Même si l'offre des concessionnaires augmente d'année en année, le gouvernement du Québec met de la pression sur les fabricants. La loi Zéro émission, adoptée à l'unanimité en octobre, permettra d'imposer des objectifs aux constructeurs automobiles et de leur imposer des pénalités financières si les objectifs ne sont pas atteints. Elle n'entrera toutefois en vigueur qu'en 2018.

Ouvert à des subventions sur le marché des usagées

Le ministre des Ressources naturelles Pierre Arcand reconnaît que l'objectif de 100 000 véhicules électriques au Québec pour 2020 demeure un défi, mais il prédit que lorsque le «déclic» se fera, ça ira très rapidement.

M. Arcand voit déjà le jour où la flotte des autos électriques usagées sur le marché sera importante. Son ministère a même suggéré que le gouvernement subventionne les acheteurs d'autos électriques usagées. Son collègue des Finances, Carlos Leitão, a confirmé au Soleil qu'on étudie cette proposition «attentivement».

Il faudra toutefois élucider certaines «technicalités» relatives à une telle aide, explique le ministre Arcand, en soulignant que la grève des juristes de l'État le prive de l'expertise nécessaire pour étudier ce dossier.

M. Arcand explique l'écart entre la subvention ontarienne de 14 000 $ et celle du Québec de 8000 $ par le fait que c'est en Ontario que se trouve l'industrie de l'auto. «On veut bien aider la planète, mais il y a des limites à aider l'industrie ontarienne.» Il signale aussi que l'Ontario a un grand retard à rattraper par rapport au Québec.

Selon lui, la disponibilité des bornes de recharge sur le territoire québécois demeure une source d'inquiétude pour les acheteurs potentiels, mais il signale que la situation est en train de changer. Il s'est fait dire récemment qu'on aura accès à des bornes de 800 V qui permettront une recharge en 15 minutes, dans un avenir «pas si lointain».

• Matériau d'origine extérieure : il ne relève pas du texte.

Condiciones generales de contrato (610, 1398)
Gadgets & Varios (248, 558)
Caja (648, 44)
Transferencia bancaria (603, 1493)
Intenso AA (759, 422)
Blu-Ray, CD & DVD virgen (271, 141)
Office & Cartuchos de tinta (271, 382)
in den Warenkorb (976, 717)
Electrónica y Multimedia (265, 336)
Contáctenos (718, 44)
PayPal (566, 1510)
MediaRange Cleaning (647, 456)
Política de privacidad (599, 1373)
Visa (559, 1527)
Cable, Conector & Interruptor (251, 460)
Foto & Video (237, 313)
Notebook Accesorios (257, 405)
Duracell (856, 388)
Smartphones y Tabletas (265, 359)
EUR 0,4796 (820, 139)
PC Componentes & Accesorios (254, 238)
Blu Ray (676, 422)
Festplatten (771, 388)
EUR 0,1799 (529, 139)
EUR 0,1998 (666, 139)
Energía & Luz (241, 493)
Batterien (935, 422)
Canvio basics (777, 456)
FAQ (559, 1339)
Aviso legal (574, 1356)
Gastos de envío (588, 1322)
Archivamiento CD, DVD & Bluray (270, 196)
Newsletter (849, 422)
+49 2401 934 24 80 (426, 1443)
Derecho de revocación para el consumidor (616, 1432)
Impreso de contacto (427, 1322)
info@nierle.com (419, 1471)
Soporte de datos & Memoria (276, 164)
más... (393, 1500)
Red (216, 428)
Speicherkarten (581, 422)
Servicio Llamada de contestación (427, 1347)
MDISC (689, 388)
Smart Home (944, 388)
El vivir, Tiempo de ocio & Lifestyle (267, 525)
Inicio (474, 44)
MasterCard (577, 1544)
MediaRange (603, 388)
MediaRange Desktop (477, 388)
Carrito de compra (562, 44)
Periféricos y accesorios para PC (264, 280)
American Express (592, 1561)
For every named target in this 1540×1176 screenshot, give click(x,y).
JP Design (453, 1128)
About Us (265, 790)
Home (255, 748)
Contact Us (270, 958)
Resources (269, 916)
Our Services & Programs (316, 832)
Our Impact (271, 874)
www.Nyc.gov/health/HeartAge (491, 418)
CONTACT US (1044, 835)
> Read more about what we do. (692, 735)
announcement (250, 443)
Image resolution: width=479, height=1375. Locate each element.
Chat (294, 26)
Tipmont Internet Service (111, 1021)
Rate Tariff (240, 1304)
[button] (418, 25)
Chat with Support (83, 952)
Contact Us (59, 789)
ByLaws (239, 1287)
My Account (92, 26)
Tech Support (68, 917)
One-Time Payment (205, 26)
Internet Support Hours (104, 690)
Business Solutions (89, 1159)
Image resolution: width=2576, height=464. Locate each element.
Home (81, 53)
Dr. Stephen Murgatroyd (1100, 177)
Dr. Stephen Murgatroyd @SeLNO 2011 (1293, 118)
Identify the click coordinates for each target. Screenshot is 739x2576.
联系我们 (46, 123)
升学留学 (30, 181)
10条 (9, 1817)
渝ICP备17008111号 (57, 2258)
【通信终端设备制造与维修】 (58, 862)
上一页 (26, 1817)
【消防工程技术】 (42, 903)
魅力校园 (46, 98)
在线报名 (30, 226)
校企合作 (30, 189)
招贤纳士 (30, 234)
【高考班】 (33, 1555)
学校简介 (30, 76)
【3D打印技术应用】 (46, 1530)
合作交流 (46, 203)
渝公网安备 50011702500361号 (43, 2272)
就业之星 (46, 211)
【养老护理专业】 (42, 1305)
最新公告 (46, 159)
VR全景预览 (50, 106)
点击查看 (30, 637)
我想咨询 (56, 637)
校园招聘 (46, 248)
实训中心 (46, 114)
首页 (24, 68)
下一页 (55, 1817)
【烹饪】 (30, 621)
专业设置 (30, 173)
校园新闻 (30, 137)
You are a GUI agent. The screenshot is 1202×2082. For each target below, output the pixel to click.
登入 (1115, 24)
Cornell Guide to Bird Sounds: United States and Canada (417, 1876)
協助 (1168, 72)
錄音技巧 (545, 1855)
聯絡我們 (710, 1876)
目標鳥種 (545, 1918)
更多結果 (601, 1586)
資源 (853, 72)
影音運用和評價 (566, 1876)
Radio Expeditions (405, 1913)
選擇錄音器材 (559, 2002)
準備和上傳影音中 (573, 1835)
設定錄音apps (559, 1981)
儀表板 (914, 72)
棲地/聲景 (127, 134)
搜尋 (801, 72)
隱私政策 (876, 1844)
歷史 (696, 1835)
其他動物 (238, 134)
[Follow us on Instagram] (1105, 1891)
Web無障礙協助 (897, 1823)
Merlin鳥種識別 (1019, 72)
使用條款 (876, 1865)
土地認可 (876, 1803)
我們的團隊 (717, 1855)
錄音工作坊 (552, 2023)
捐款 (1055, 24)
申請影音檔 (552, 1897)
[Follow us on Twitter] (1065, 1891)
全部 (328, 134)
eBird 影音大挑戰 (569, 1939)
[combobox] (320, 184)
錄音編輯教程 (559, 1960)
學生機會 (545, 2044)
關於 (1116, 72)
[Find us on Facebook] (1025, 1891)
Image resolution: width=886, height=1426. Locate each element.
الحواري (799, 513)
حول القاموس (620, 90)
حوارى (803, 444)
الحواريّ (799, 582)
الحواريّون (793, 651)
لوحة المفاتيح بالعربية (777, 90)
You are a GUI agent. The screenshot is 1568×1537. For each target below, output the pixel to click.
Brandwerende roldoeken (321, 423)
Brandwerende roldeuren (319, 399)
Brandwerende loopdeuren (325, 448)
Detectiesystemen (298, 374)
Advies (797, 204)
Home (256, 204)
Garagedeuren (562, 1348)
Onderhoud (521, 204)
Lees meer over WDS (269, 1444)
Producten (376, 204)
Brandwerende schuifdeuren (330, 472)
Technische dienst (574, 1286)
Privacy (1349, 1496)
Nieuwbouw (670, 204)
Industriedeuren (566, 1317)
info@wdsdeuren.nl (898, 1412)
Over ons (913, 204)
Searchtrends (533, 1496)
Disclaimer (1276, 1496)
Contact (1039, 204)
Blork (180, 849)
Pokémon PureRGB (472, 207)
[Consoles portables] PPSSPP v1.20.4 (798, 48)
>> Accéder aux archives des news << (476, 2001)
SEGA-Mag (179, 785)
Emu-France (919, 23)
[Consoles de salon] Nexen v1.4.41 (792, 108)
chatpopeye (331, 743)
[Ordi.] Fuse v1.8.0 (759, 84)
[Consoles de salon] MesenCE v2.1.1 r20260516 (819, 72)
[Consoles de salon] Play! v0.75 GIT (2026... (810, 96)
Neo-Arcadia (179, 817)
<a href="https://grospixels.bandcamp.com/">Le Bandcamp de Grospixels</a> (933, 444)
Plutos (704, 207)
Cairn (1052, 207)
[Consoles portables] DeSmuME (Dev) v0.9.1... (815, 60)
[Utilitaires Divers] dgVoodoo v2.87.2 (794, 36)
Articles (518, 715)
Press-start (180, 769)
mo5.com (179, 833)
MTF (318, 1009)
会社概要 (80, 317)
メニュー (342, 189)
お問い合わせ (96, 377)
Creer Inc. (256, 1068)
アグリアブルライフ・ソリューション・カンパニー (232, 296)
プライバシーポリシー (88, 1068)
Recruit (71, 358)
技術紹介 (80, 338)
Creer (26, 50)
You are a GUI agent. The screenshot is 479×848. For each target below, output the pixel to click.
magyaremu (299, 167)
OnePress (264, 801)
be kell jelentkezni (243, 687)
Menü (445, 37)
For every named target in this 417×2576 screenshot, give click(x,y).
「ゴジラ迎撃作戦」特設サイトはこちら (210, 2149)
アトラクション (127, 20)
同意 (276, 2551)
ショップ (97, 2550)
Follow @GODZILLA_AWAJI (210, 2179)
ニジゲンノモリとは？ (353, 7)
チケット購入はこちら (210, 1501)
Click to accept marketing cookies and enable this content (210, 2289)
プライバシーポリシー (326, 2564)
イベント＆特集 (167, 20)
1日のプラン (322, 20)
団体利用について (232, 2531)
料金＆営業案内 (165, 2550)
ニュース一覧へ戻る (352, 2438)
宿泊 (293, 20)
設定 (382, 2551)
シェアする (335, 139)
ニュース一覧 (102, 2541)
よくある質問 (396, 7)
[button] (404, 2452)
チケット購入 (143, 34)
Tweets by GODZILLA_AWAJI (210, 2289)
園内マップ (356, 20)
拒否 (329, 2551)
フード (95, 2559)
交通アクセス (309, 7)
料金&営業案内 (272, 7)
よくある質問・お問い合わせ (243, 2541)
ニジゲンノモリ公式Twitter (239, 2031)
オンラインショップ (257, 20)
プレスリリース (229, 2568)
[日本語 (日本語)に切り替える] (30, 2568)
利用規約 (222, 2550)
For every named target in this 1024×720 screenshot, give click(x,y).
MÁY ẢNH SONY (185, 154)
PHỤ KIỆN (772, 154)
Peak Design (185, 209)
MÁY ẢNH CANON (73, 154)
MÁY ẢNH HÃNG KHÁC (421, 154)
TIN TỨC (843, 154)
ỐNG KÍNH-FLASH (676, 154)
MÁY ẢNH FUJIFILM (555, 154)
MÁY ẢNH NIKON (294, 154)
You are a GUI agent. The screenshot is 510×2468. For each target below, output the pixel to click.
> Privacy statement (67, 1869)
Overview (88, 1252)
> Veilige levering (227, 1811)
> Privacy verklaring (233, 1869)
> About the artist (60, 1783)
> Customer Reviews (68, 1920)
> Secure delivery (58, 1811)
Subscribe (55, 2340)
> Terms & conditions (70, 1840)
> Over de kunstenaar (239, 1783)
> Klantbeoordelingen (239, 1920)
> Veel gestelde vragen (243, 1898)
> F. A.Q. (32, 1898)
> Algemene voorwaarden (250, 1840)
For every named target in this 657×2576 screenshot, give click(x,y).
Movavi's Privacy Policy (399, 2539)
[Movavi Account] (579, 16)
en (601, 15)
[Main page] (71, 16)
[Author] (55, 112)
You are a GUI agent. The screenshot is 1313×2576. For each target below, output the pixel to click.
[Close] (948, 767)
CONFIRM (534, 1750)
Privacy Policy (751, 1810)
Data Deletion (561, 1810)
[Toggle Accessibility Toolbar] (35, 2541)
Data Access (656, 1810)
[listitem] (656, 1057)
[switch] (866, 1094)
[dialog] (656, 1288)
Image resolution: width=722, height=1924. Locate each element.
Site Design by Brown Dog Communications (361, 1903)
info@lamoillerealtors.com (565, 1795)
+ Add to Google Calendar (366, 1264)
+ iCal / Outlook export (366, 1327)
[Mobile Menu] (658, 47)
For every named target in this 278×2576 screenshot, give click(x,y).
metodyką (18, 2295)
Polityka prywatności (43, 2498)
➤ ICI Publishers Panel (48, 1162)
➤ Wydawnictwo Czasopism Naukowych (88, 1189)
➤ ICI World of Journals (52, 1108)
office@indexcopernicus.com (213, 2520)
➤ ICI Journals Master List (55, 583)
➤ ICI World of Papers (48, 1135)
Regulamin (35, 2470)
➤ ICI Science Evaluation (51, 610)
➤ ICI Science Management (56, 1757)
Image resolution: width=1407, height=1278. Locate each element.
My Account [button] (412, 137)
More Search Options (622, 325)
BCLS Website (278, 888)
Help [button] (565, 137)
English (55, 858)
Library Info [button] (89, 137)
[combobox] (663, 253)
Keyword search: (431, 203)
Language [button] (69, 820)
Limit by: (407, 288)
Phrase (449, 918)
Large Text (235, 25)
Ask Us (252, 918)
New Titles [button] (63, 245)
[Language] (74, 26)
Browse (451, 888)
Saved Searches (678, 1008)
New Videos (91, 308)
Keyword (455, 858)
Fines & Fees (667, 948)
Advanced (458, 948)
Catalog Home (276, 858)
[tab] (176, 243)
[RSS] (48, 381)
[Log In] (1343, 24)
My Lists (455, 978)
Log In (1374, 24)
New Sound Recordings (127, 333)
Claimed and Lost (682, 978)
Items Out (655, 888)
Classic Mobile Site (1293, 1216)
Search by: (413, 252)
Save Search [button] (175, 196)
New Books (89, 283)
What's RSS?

Le ministre signale par ailleurs que ce ne sont plus les pétrolières comme Shell et Esso qui vendent l'essence, mais davantage les entreprises comme Sobeys et Couche-Tard. Or ces entreprises, dit-il, font plus de profit avec ce qu'ils vendent à l'intérieur de leurs commerces qu'à l'extérieur. Elles seront donc plus ouvertes à l'idée d'accueillir des multistations où les automobilistes pourront faire la recharge en électricité et le plein d'essence, de gaz naturel et peut-être même d'hydrogène. 

Le gouvernement ne choisit pas la technologie, dit le ministre. Mais il a constaté, à l'occasion d'une présentation à l'institut de l'hydrogène à l'Université du Québec à Trois-Rivières, que les constructeurs comme Toyota, Honda, Hyundai et même Mercédès s'intéressent à l'hydrogène. Il précise que l'on compte déjà 60 stations d'hydrogène au Japon, une quinzaine en Californie, et qu'on en mettra sept à l'essai autour de New York. «C'est une solution qui peut être valable, et l'hydrogène, c'est produit par l'hydroélectricité», fait remarquer M. Arcand.